Poison

I sometimes see the question asked: \”At what age did you discover/realize that you were kinky/poly/bisexual/etc.?\”

I have difficulty answering that question, whatever its variation, because of a couple reasons:

1. I keep discovering and realizing new things all the time. My interests evolve and fluctuate, as does my awareness of them.

2. I often had hints that something was \”not normal\” about me in some way or other, and I might have accepted or understood it at one point, only to suppress or miss it later, and later still \”get\” it again.

Bearing in mind that second reason, I do find it entertaining to look back at different instances in my life that hinted at my current interests and see those instances with my new perspective. One such instance is the song and music video, Poison by Alice Cooper.

The video features scenes of Alice roaming a room of dangling chains. Some chains end in manacles. Also roaming this room — and posing elsewhere in sultry fashion — are a sexy blonde and sexy brunette, both scantily clad and looking seductive. In a couple scenes, Alice looks like he might be tied to something; we cannot see for sure. Beyond that, though, he primarily moves around as though fighting or struggling, singing aggressively into the camera and breaking objects. The women are not active, but instead seem cool, calm, confident, and in control.

The lyrics of the song primarily suggest that its subject is compelling and deadly… that loving her is a painful pleasure. The opening lyrics set the mood:

\”Your cruel device / Your blood, like ice / One look, could kill / My pain, your thrill.\”

Desirable as the woman is, loving her is dangerous. The chorus reinforces this:

\”You\’re poison, running through my veins / Poison / I don\’t want to break these chains.\”

It hints at a certain amount of dominant sadism from the woman and submissive masochism from the man.

There is one line that particularly leaps out at me:

\”I want to hurt you just to hear you screaming my name.\”

This line both connects with me and seems a little out of place within the rest of the song. I like the idea of hurting someone to evoke an intimate reaction; you cry at me because I hurt you. The line does feel a little converse to the rest of the song, though; the submissive masochist wants to hurt his dominant sadist. Despite that, I love the line. \”I want to hurt you just to hear you screaming my name.\” That resonates with me.
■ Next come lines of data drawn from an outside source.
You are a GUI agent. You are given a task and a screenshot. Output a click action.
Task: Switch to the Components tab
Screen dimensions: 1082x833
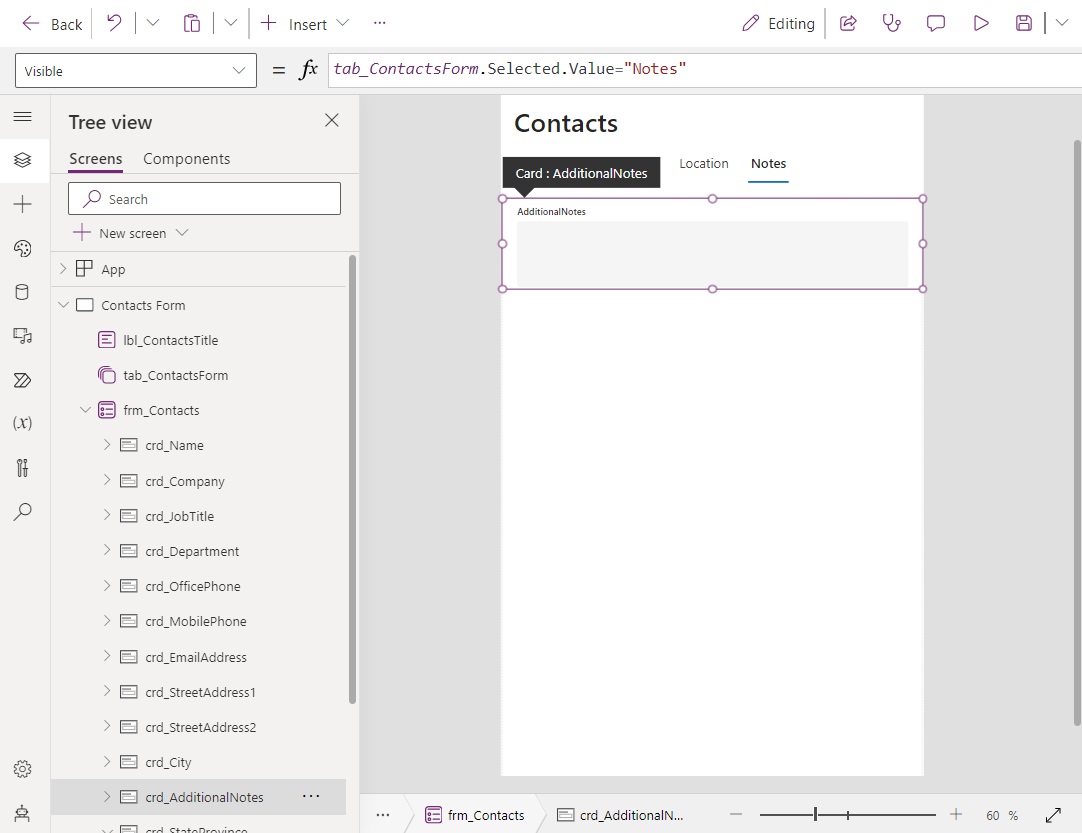[186, 158]
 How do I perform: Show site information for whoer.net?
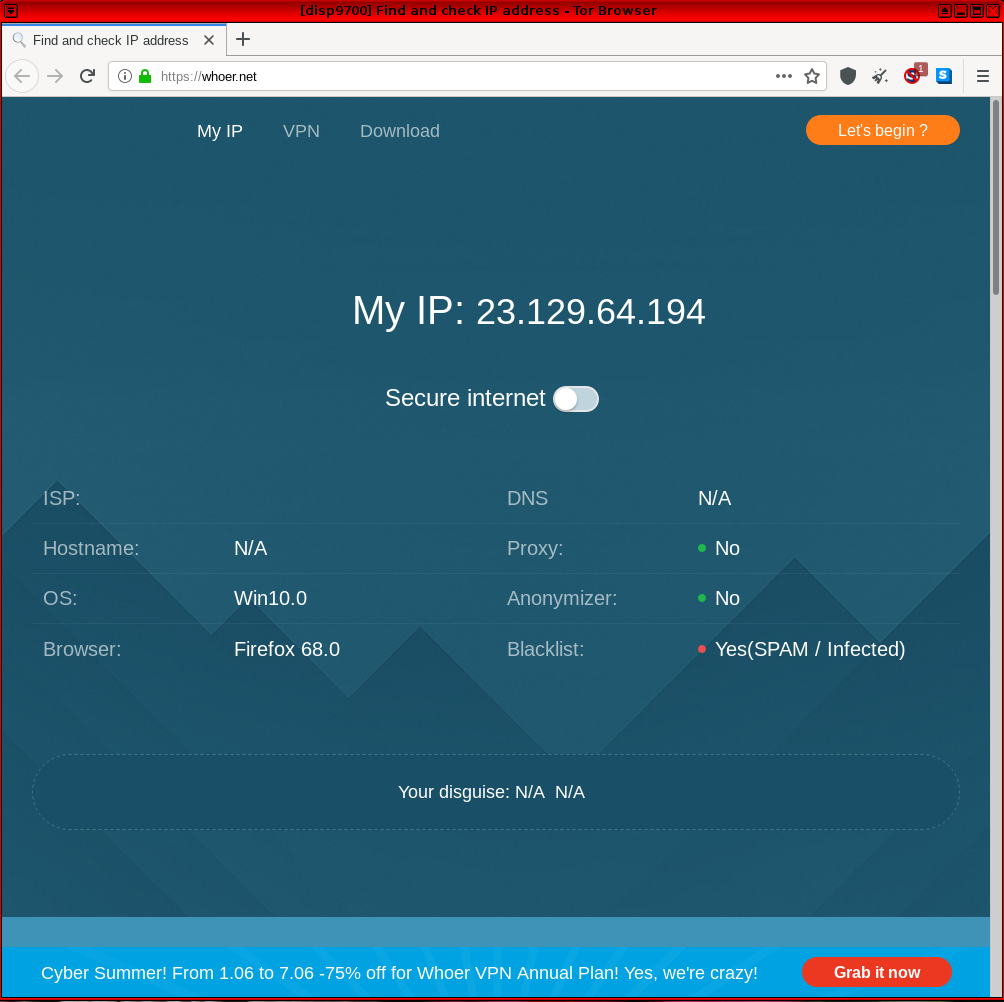click(x=125, y=76)
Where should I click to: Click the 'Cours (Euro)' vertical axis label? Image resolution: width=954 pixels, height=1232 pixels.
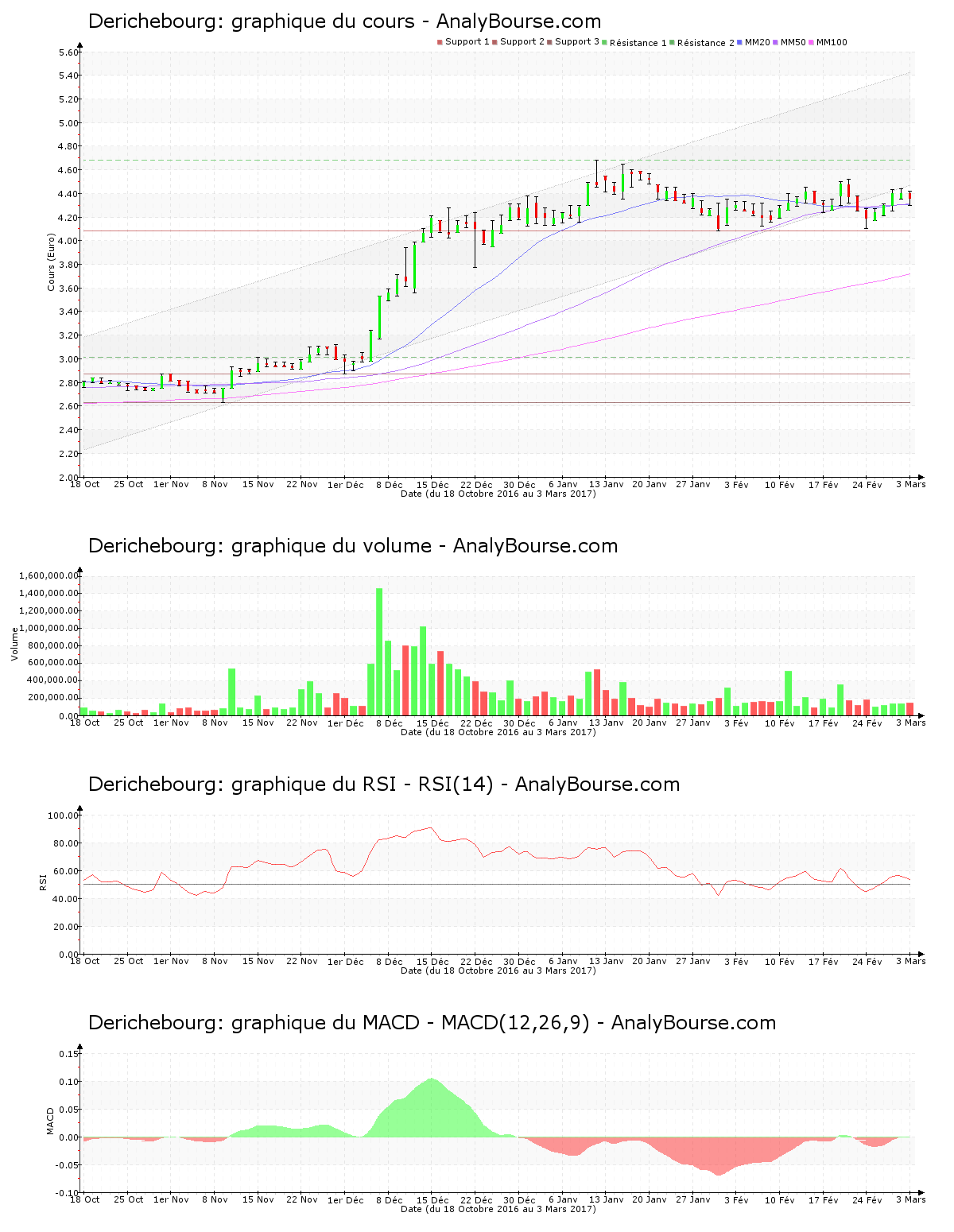pos(52,262)
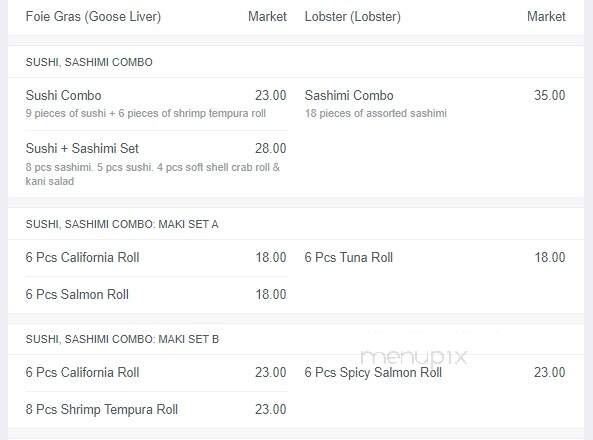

It always did, too. Young virgin — with no thought of sex — that I was when I first heard this song, the idea of hurting someone just to make the person respond and be vulnerable to me was exciting. It felt natural and right, despite all the lessons that hurting others is wrong. The hotties in lingerie were not very interesting to me, but I admired their confidence and power; they knew that they could control and cause pain… and be loved for it, not in spite of it.

Over two decades later, I now struggle with my desire to be dominant and sadistic. Yet, I had a theme song for those feelings back when I had no knowledge of BDSM. Which age counts as the one in which I discovered my kinky nature?